### YOUR INSTRUCTIONS:
Of the entries below, return exactly those lines that fall between the one containing "Task: Click the Complaint Handler name text" and the one containing "Given: Select the Standard category value", the two end lines included.

### DATA FOR THIS TASK:

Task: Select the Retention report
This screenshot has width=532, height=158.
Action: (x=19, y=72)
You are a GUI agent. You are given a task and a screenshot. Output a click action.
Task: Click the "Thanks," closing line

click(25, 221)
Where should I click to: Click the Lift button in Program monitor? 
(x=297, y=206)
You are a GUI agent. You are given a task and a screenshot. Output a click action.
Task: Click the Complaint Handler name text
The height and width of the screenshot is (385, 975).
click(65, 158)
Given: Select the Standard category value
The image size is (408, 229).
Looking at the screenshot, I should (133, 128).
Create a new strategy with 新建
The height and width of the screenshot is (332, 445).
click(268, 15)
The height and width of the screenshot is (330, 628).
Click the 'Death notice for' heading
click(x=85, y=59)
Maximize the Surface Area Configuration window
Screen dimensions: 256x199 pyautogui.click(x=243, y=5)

...

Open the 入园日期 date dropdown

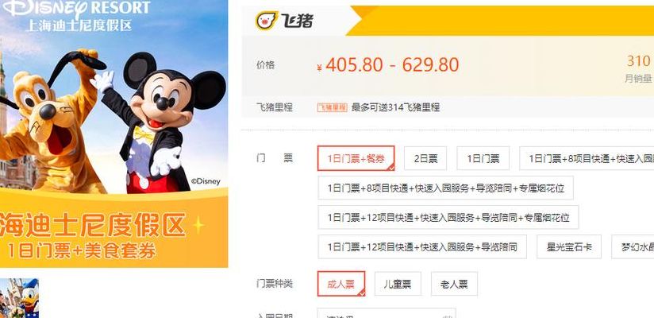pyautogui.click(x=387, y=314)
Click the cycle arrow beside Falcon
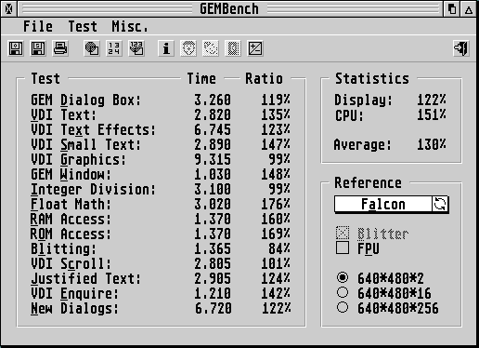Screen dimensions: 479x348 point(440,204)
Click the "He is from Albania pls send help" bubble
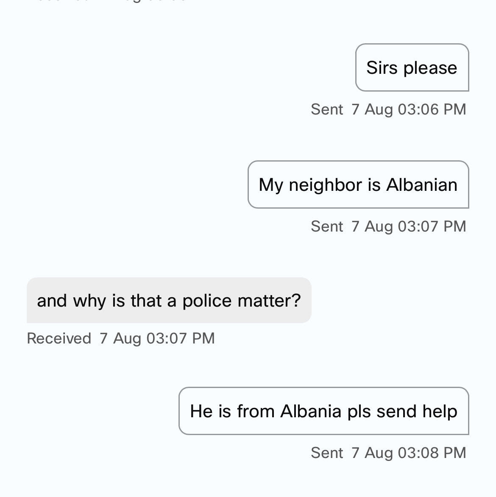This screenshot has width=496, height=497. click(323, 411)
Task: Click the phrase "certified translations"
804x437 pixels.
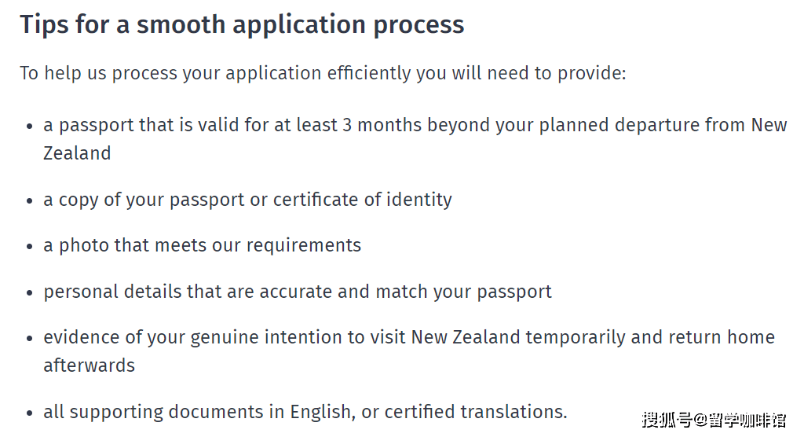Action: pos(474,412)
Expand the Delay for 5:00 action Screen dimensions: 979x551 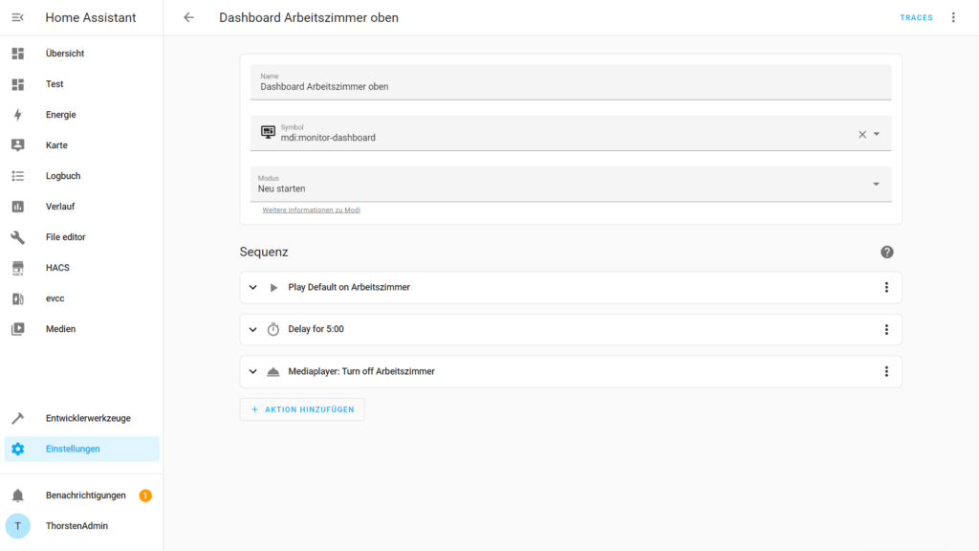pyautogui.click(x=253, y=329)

### THE COMPLETED TASK:
Task: Click the Complaint Handler name text
The height and width of the screenshot is (385, 975).
click(65, 158)
Given: Select the Standard category value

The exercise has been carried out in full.